The refinancing of its credit facilities gives Pivot Technology Solutions (TSXV:PTG) more flexibility, says Cantor Fitzgerald Canada analyst Ralph Garcea.

Yesterday, Pivot announced it had entered into a (U.S.) $200-million senior, secured, asset-based revolving credit facility agreement with a group of lenders represented by JP Morgan Chase Bank N.A.as agent.

“In replacing the existing facility, we achieve a number of benefits, such as lower interest expense, greater liquidity and additional flexibility in the use of funds drawn down,” said CFO Kerri Brass. “For instance, the new facility allows us to draw down funds for financing international sales, an area we have targeted for growth. The new facility also makes provision to scale up at our discretion in support of overall growth in the business.”

Garcea notes that under the new arrangement, Pivot will save an estimated $1.25 to $1.5-million a year.

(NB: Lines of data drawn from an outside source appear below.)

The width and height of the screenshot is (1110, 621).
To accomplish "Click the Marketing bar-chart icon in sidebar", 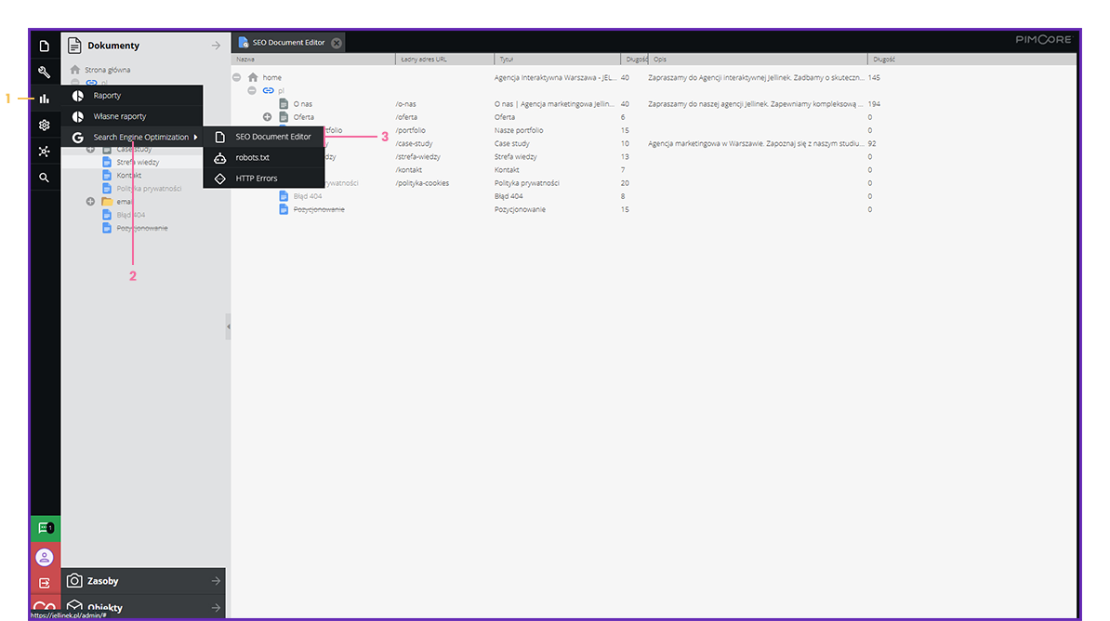I will [44, 99].
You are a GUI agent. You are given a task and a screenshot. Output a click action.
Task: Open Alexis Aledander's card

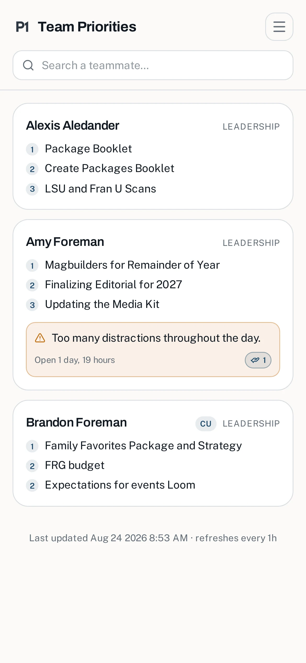tap(153, 156)
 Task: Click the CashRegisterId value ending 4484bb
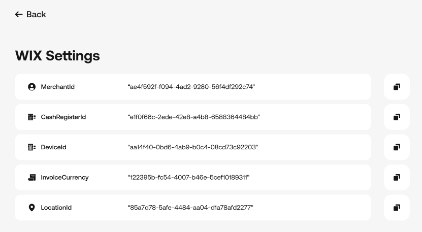click(x=194, y=117)
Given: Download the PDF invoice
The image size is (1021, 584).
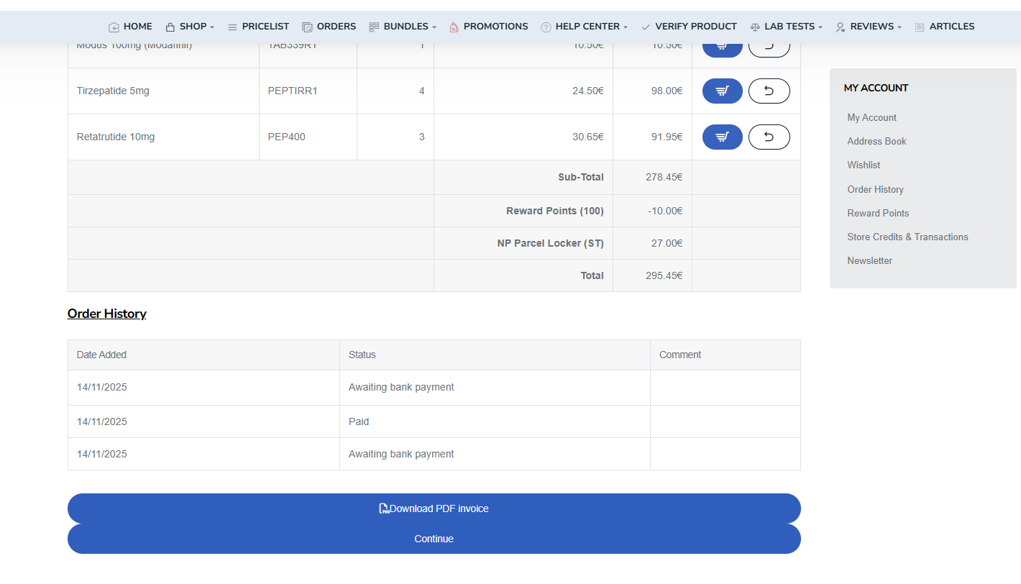Looking at the screenshot, I should 434,508.
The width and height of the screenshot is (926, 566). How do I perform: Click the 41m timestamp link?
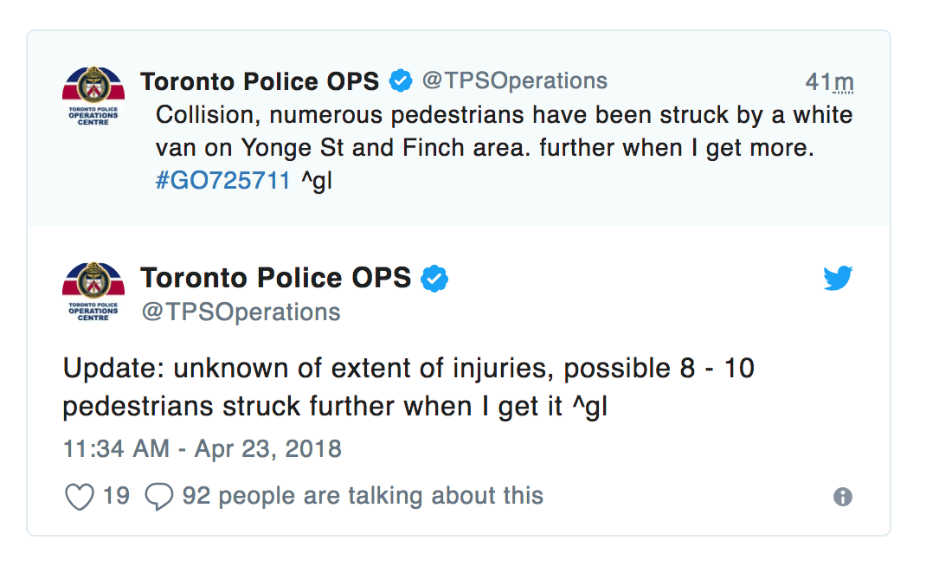829,82
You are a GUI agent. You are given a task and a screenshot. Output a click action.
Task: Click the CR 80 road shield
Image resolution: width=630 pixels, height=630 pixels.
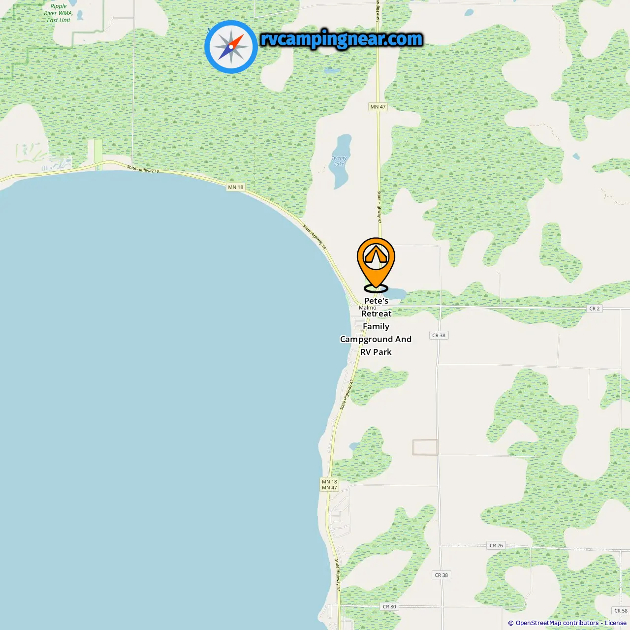click(x=389, y=606)
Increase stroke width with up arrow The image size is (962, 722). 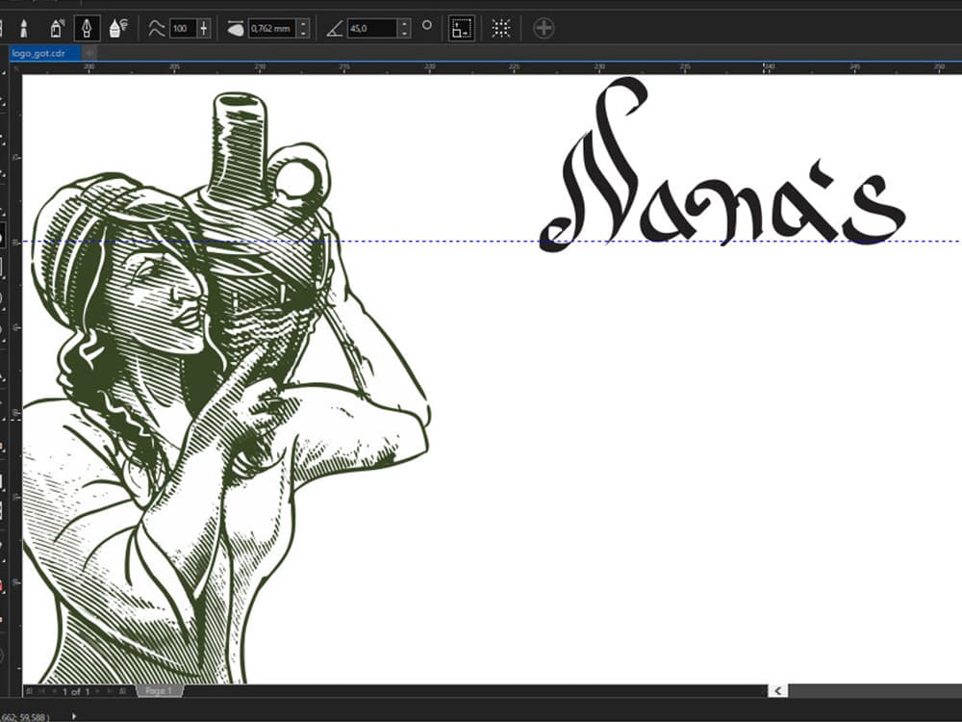point(303,23)
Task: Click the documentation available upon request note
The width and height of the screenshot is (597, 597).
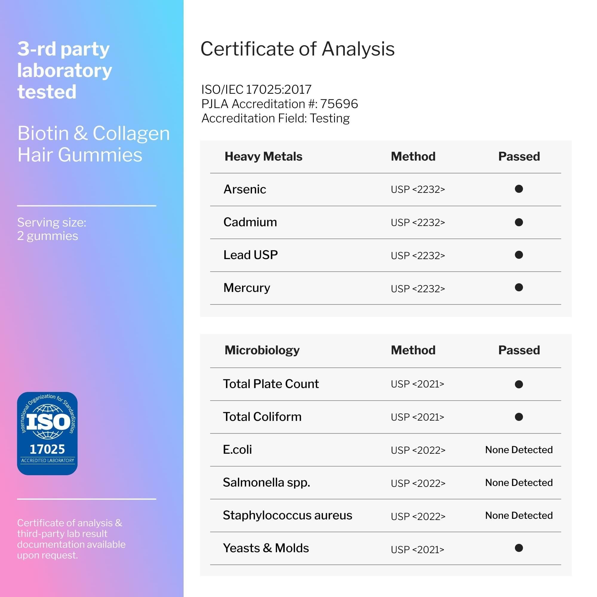Action: pos(71,539)
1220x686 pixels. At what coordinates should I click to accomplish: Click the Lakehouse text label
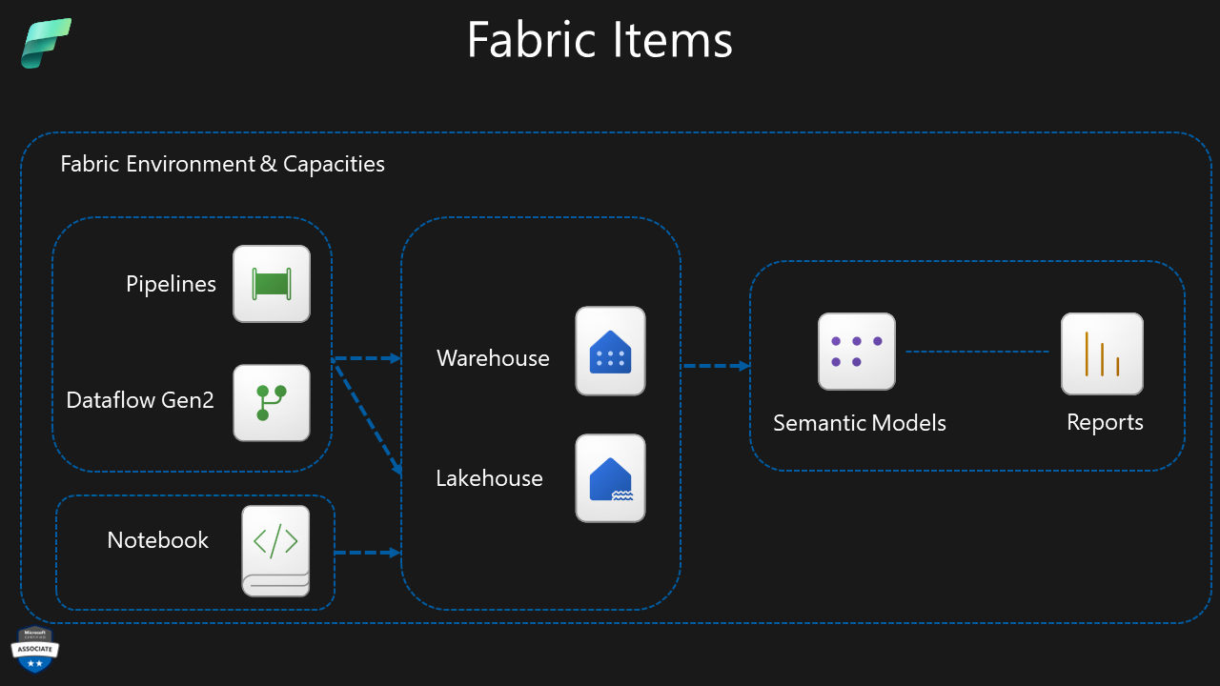[489, 478]
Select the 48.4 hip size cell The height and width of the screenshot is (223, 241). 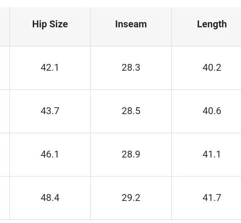pyautogui.click(x=50, y=198)

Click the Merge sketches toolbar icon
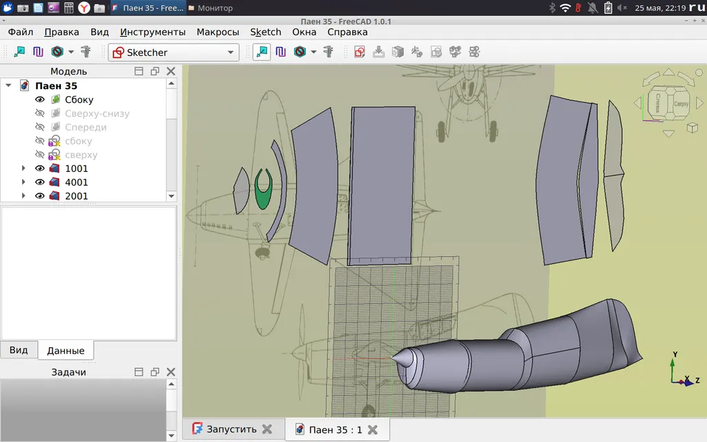(x=455, y=52)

The analyst noted additional benefits on top of the savings.

“The new facility provides for lower interest expense, greater liquidity, and additional flexibility – including financing international sales and scaling up at the Company’s discretion to support overall growth in the business,” says Garcea. “The loans under the new credit facility bear interest at a rate based on LIBOR + 150-175bps or Canadian Prime Rate + 0-25bps. The new credit facility will mature on September 21, 2020.”

In a research update to clients Tuesday, Garcea maintained his “Buy” rating and one year target price of $1.50 on Pivot Technology Solutions, implying a return of 155% at the time of publication.